### Goal of the exercise
Arrange the lines from the first one through the line containing "[x=586, y=109]" as a numbered list, leaving out any blank lines.

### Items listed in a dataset
━━━━━━━━━━━━━━━━━━━━

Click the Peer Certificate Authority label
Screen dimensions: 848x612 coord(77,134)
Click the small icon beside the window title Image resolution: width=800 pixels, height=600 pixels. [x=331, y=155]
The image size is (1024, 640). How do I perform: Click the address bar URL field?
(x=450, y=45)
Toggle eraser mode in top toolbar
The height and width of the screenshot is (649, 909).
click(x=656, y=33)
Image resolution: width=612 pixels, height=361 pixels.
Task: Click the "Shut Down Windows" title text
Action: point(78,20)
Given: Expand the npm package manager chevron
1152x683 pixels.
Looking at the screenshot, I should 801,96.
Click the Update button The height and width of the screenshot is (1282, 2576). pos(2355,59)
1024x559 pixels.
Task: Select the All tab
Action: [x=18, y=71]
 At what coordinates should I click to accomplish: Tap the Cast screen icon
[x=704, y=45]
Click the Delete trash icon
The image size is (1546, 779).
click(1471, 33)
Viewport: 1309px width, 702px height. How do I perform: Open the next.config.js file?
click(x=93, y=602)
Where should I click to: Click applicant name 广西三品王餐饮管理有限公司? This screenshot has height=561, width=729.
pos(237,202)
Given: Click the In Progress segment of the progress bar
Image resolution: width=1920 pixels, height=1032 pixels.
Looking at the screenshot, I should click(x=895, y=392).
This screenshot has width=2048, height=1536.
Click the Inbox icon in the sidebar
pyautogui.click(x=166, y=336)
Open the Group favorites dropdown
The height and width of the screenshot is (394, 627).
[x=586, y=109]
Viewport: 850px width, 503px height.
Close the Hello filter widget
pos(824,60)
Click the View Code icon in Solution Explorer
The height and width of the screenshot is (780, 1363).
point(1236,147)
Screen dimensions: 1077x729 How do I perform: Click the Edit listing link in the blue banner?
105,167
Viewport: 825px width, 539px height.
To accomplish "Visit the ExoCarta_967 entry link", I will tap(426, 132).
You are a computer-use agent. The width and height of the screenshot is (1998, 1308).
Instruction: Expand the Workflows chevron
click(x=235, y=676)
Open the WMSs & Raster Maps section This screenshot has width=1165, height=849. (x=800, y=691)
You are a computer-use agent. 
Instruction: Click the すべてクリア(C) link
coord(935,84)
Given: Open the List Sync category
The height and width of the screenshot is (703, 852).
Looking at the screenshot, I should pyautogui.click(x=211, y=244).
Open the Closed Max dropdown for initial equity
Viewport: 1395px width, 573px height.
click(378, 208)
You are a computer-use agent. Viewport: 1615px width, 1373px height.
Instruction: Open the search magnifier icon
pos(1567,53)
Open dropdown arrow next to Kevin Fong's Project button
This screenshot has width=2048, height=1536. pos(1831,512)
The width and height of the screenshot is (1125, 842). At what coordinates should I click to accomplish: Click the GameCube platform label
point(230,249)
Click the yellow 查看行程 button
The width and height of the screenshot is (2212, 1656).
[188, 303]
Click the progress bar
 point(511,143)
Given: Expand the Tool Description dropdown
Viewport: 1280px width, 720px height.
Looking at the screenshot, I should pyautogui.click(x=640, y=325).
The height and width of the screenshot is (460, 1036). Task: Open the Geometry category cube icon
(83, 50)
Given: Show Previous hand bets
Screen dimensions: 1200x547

━━━━━━━━━━━━━━━━━━━━

### Solution to the problem
1. Click the Peer Certificate Authority label
2. Screen dimensions: 848x612 coord(77,134)
3. Click the small icon beside the window title Image resolution: width=800 pixels, height=600 pixels. [x=331, y=155]
4. The image size is (1024, 640). How do I perform: Click the address bar URL field?
5. (x=450, y=45)
6. Toggle eraser mode in top toolbar
7. The height and width of the screenshot is (649, 909).
8. click(x=656, y=33)
9. Image resolution: width=612 pixels, height=361 pixels.
10. Task: Click the "Shut Down Windows" title text
11. Action: point(78,20)
12. Given: Expand the npm package manager chevron
13. 1152x683 pixels.
14. Looking at the screenshot, I should 801,96.
15. Click the Update button The height and width of the screenshot is (1282, 2576). pos(2355,59)
16. 1024x559 pixels.
17. Task: Select the All tab
18. Action: [x=18, y=71]
19.  At what coordinates should I click to accomplish: Tap the Cast screen icon
20. [x=704, y=45]
21. Click the Delete trash icon
22. The image size is (1546, 779).
23. click(1471, 33)
24. Viewport: 1309px width, 702px height. How do I perform: Open the next.config.js file?
25. click(x=93, y=602)
26. Where should I click to: Click applicant name 广西三品王餐饮管理有限公司? This screenshot has height=561, width=729.
27. pos(237,202)
28. Given: Click the In Progress segment of the progress bar
29. Image resolution: width=1920 pixels, height=1032 pixels.
30. Looking at the screenshot, I should click(x=895, y=392).
31. This screenshot has width=2048, height=1536.
32. Click the Inbox icon in the sidebar
33. pyautogui.click(x=166, y=336)
34. Open the Group favorites dropdown
35. The height and width of the screenshot is (394, 627).
36. [x=586, y=109]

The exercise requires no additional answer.